Treatment Options - Drug Therapy

Drug Therapy

The traditional medical treatments for endometriosis have included oral contraceptives, progesterones and male hormone derivatives.

Oral Contraceptives

The use of oral contraceptives to treat endometriosis is designed to temporarily halt a woman’s ovulation and menstrual cycle. Oral contraceptives are most effective in treating mild cases of endometriosis. The use of oral contraceptives may help halt the spread and pain caused by endometriosis, but it is not proven effective in eliminating endometrial growths. It is sometimes used as a follow-up therapy to surgical removal of the endometrial growths, as a means of minimizing their recurrence.

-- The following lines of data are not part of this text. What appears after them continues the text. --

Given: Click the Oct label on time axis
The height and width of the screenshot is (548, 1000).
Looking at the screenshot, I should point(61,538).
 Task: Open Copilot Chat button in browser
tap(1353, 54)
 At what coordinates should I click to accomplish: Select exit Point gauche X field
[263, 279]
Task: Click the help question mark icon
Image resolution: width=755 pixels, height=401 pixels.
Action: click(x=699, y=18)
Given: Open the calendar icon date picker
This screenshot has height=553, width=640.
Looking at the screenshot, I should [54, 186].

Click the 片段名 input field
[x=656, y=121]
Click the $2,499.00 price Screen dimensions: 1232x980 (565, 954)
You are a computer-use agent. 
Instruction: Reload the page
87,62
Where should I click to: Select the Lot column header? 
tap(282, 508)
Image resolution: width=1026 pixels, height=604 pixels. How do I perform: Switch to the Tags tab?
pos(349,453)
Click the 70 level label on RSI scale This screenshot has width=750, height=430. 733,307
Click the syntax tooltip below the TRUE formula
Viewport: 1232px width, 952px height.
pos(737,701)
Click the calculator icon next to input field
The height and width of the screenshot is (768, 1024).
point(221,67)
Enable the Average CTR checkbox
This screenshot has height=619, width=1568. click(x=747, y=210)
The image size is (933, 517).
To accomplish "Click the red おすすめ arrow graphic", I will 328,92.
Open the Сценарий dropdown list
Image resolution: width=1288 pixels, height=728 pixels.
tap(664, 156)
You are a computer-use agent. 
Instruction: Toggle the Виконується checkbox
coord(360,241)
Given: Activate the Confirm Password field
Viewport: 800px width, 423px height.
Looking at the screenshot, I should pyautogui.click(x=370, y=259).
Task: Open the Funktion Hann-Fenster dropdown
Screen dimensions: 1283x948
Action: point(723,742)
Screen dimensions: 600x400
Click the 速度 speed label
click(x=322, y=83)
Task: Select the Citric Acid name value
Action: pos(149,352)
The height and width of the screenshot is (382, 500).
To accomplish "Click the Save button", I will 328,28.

The side effects associated with oral contraceptives, used at the dosage required to treat endometriosis, include nausea, water retention and irregular vaginal bleeding. More serious complications, such as stroke, vascular problems and heart disease are rare but have been reported.

Progesterones

High doses of progesterones (female hormones) interrupt normal ovarian function cycle and also reduce the stimulating effect of estrogen on endometrial growths. Progestersones may be administered either orally or through an injection. Like oral contraceptives, progesterones are most effective in cases of minimal or mild endometriosis. Once therapy is discontinued, an unpredicted period of infertility may follow. Side effects associated with progesterones include menstrual-like spotting between periods, fluid retention, breast tenderness and adverse effects on lipid levels.

Male Hormone Derivative

A derivative of the male hormone testosterone, taken orally, is used to suppress the body’s production of estrogen. This, in turn, interrupts the menstrual cycle and stops the growth of the endometrial tissue. This method is useful in relieving the symptoms of endometriosis such as painful menstruations, pelvic pain and difficult or painful sexual intercourse.

There are several possible side effects to treatment with male hormones. These include hot flashes/sweating, vaginal dryness, weight gain, decreased breast size, acne/oily skin, a slight increase of body or facial hair, deepening of the voice and decreased libido. Some of the masculinizing side effects may not be reversible once treatment is stopped.

GnRH (Gonadotropin-Releasing Hormone) Analogs

A new treatment option for women with endometriosis involves the use of GnRH analogs. When taken over a period of six months, GnRH analogs interrupt the production of estrogen, producing a medically-induced menopause. As a result, the endometrial tissues often shrink, providing significant relief from the pain associated with the disease.

There are currently two GnRH analogs on the market to treat endometriosis. The major difference between the two is the dosage form. One is administered by a physician through a monthly injection. This method relieves the patient from the burden of remembering to take daily medication. The monthly office visits also allow the patient to ask questions about her condition and enables the physician to monitor her progress. The other GnRH analog is administered through a nasal spray that must be taken twice a day.

Treatment with GnRH analogs offer a success rate similar to that of the male hormone derivative, but masculinizing side effects are seen much less frequently. Side effects of treatment with GnRH analogs can include: hot flashes, decreased libido and vaginal dryness. A small amount of bone loss may also occur during therapy, but this is partially or completely recovered once treatment has stopped. A woman is capable of becoming pregnant while being treated with a GnRH analog. It is therefore important that a woman use a non-hormonal barrier contraceptive, specifically a condom or diaphragm, as a precautionary measure.

The best decision is an informed decision

Endometriosis affects each woman differently. Ultimately, the choice of treatment for endometriosis is up to each individual woman. This brochure provides you with general information about the disease. Women should review all of their options fully with their physician and with those closest to them. Whatever treatment a woman chooses, she should pursue it with confidence.